Can great software live in 130 kilobytes?

Can great software live in 130 kilobytes?

Summary: Unlike many sloppy applications that make a mess of the registry and shared DLL files in Windows, µTorrent didn't even need to be installed! It just ran off of the tiny 100 KB executable and the only install it did was put a desktop shortcut to the executable. Once µTorrent loaded in a matter of milliseconds, it was ready to rock and contained itself in less than 5 megabytes of system memory which is insane by today's standards.

TOPICS: Tech Industry

[Upadated 2/1/2006 2:00 AM] A few months ago, I pretty much thought having decent software weighing in at 1 megabyte (let alone 130 kilobytes!) was a pipe dream -- but that's before I got my hands on a copy of µTorrent (a BitTorrent client).  When I first downloaded the software back in September 2005 when µTorrent was first released, Ludvig did it by himself in his free time while holding a full time day job, what excuse is there for your entire team working full time?

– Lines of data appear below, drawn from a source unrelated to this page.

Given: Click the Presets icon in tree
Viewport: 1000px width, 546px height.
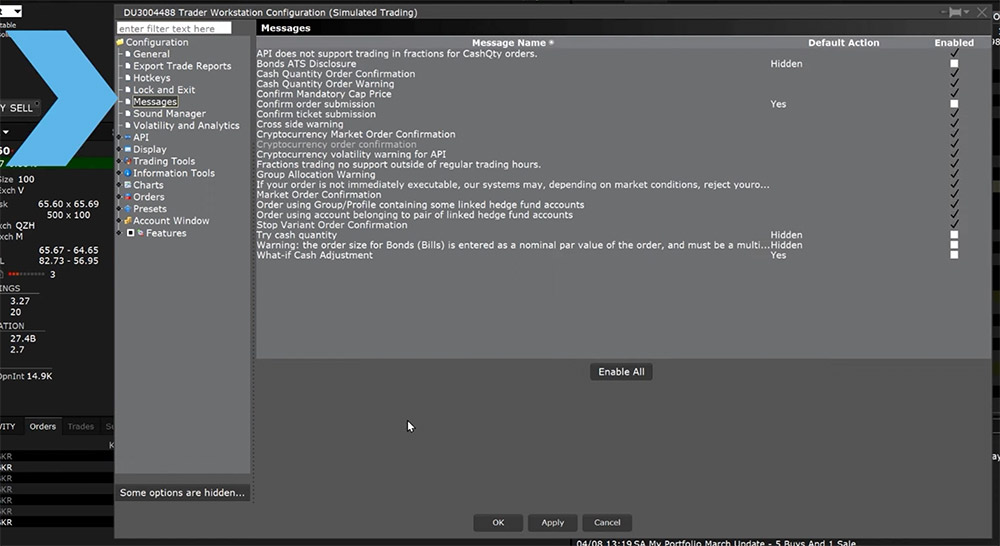Looking at the screenshot, I should pos(127,210).
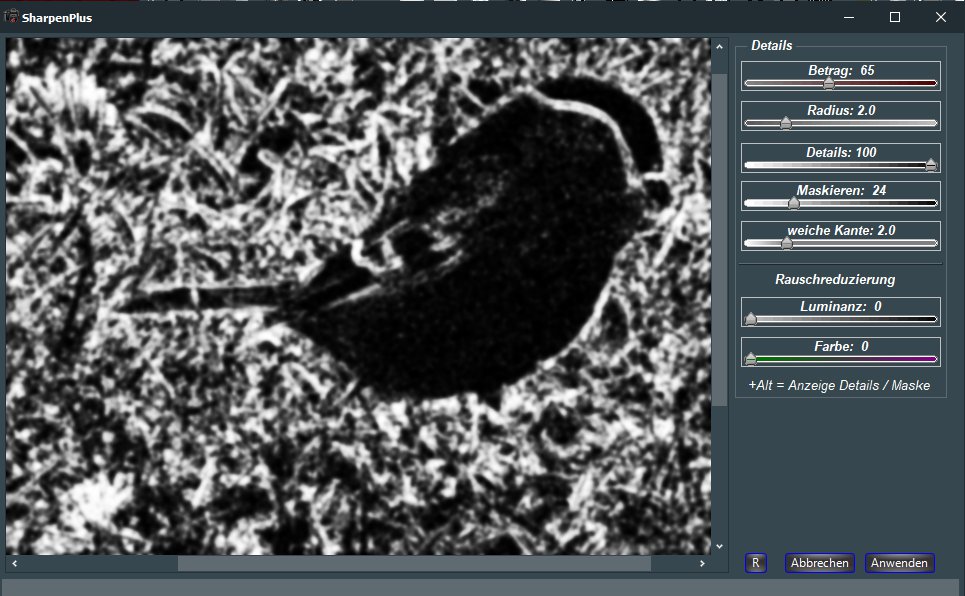Click the weiche Kante slider handle

point(786,243)
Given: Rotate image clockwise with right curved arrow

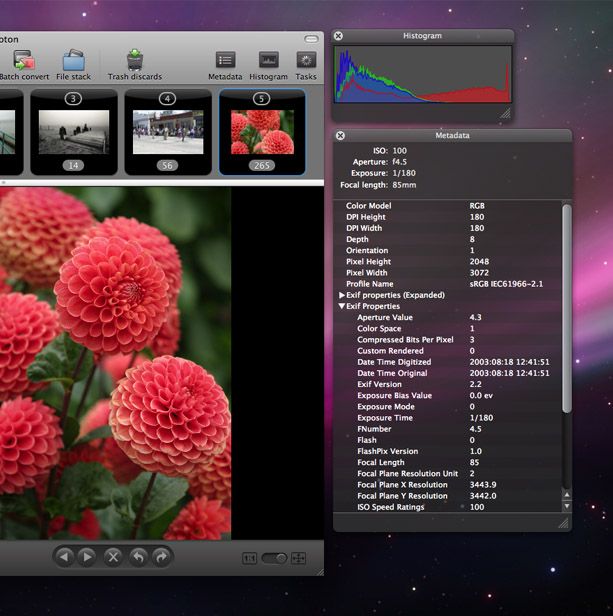Looking at the screenshot, I should click(x=161, y=557).
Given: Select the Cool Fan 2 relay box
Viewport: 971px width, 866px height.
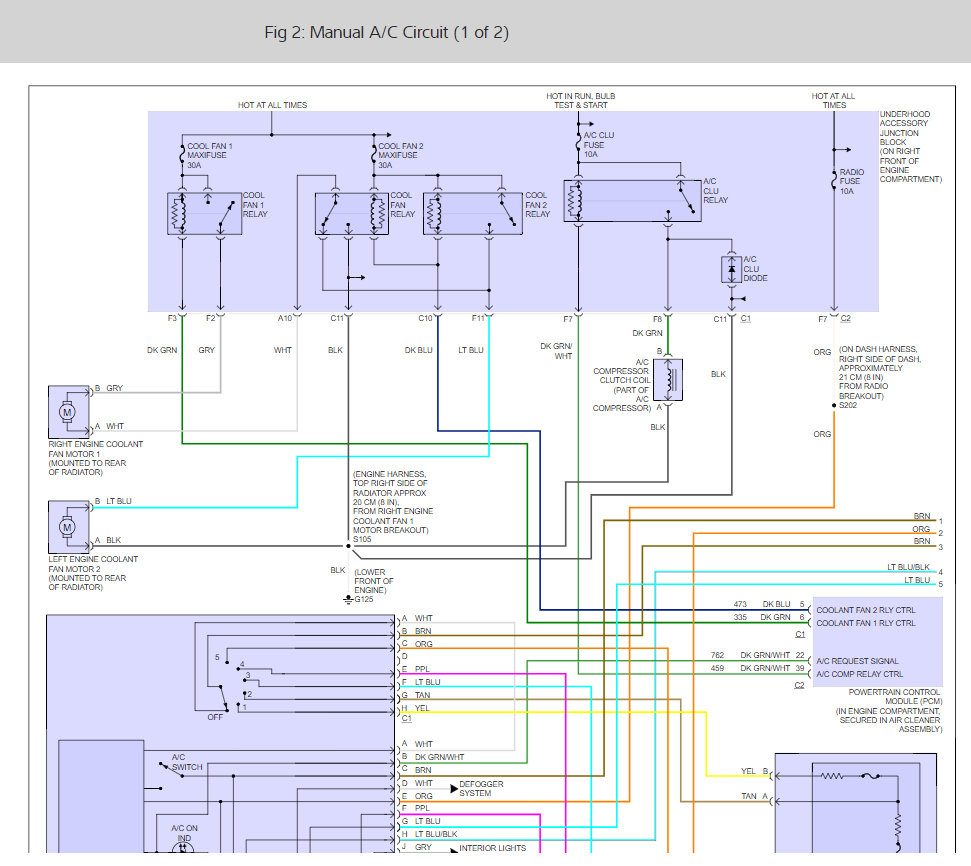Looking at the screenshot, I should pyautogui.click(x=472, y=213).
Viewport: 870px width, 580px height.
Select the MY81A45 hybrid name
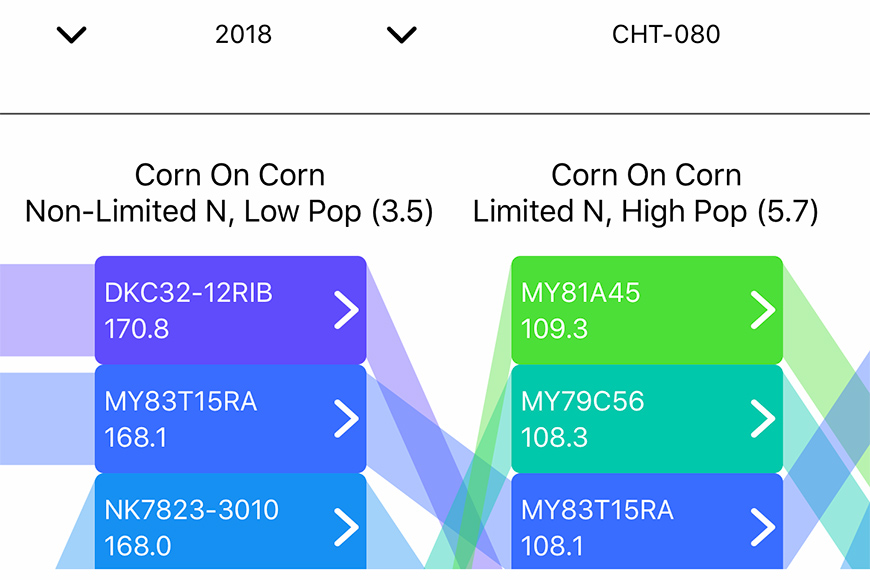[580, 293]
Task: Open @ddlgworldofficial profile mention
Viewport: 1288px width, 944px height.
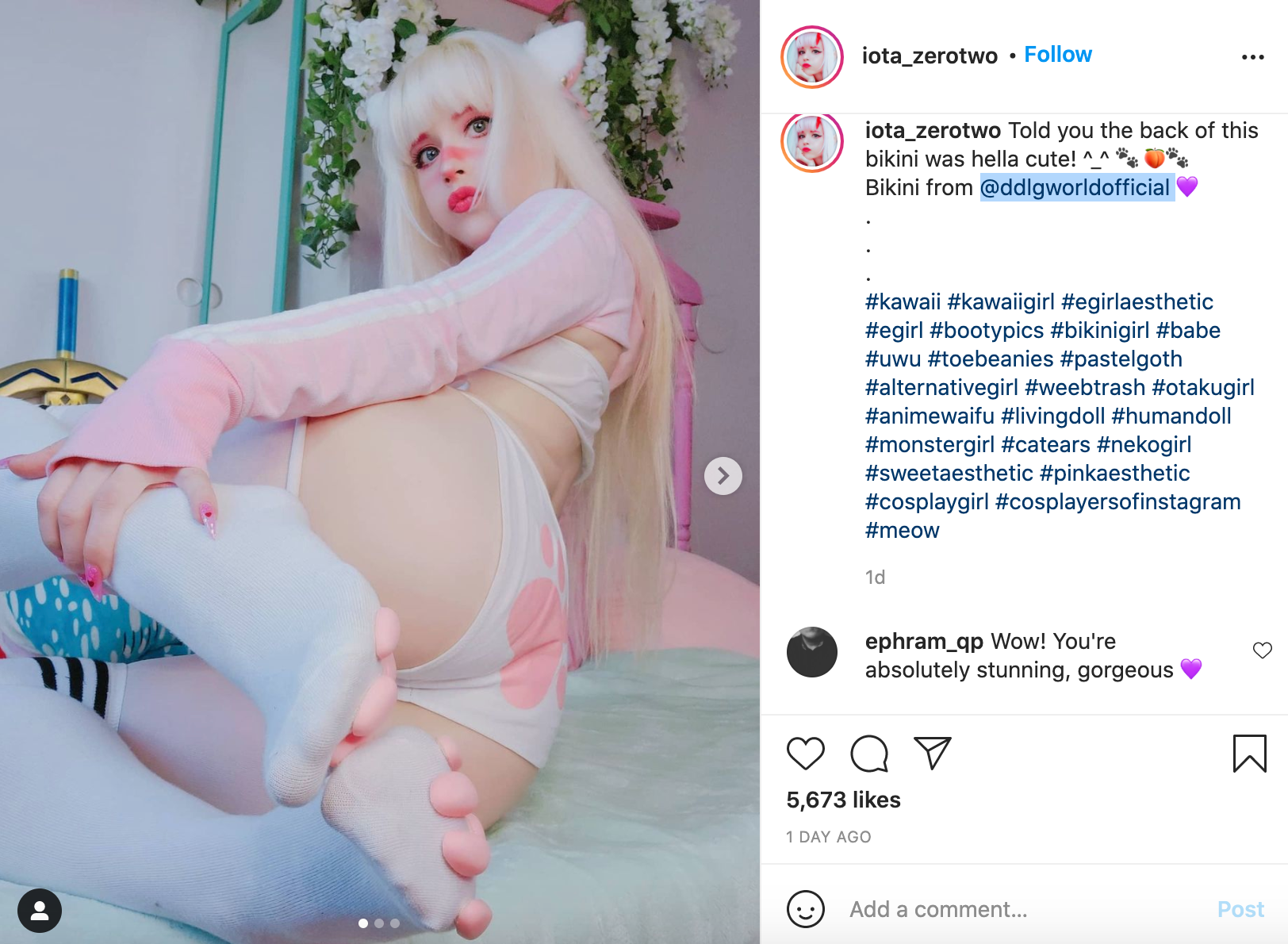Action: pyautogui.click(x=1075, y=187)
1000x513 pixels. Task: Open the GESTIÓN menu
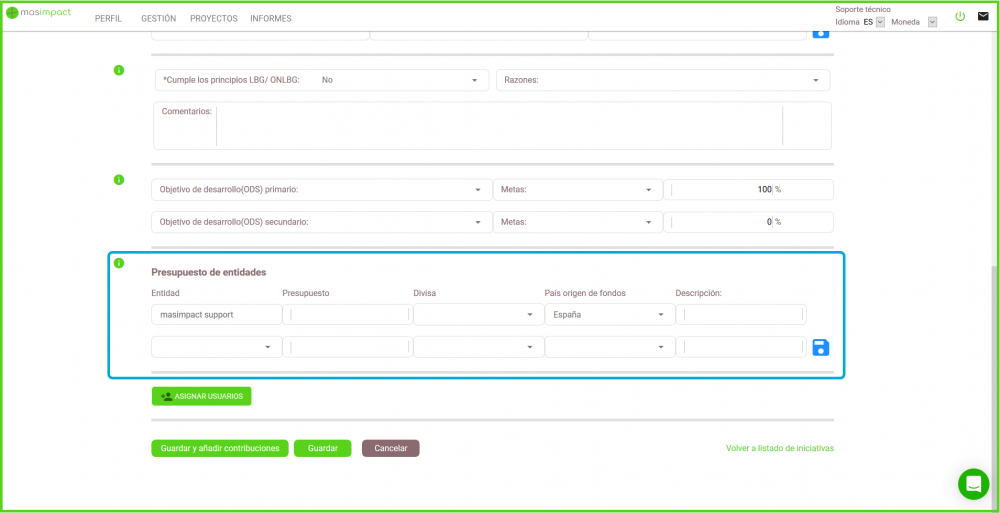click(x=158, y=19)
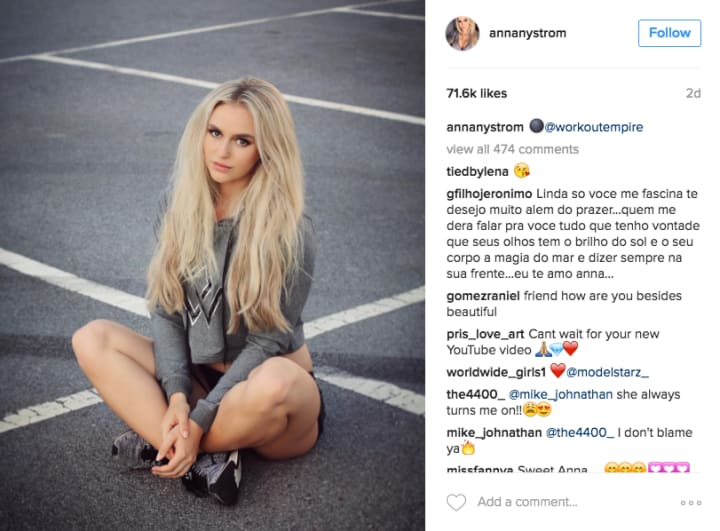The image size is (720, 531).
Task: Open the @workoutempire mention in caption
Action: click(x=593, y=127)
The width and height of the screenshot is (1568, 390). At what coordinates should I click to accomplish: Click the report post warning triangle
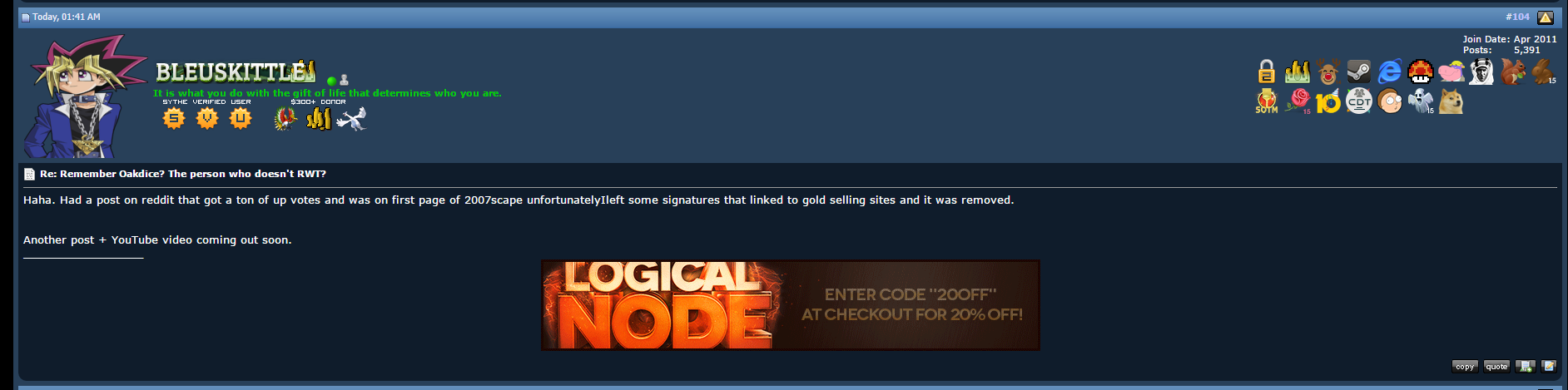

I figured it was probably just a novelty application that weighed in at just over 100 kilobytes (compressed binary).  In the era of Java applications that take 100 megabytes of memory for a single application, I'm pretty much relieved anytime I see a native Win32 application that uses less than 20 megabytes of RAM.  Anyone who even remotely knows me knows that I really have a low tolerance for bloated software so I figured µTorrent was worth humoring.  Little was I prepared to be blown away by a fully functional BitTorrent client that did pretty much everything I needed it to do -- and I haven't even ran in to any obvious bugs these past few months.

Unlike many sloppy applications that make a mess of the registry and shared DLL files in Windows, µTorrent didn't even need to be installed!  It just ran off of the tiny 100 KB executable and the only install it did was put a desktop shortcut to the executable.  Once µTorrent loaded in a matter of milliseconds, it was ready to rock and contained itself in less than 5 megabytes of system memory which is insane by today's standards.  From a features stand point, µTorrent may not have all the features of some of the heavier BitTorrent clients -- but it does have everything that 99% of the population wants.

Although µTorrent is still a small player among Torrent clients from a marketshare standpoint, every person that I have ever recommended the software to has switched to µTorrent because no one likes bloatware.  Some Linux vendors like SuSE who distribute their software via the BitTorrent protocol specifically point to µTorrent as a nice little Torrent client to download SuSE Linux.  Considering the fact that µTorrent came out of nowhere just last September, it has enjoyed tremendous success and has already been downloaded more than half a million times from the official µTorrent website alone.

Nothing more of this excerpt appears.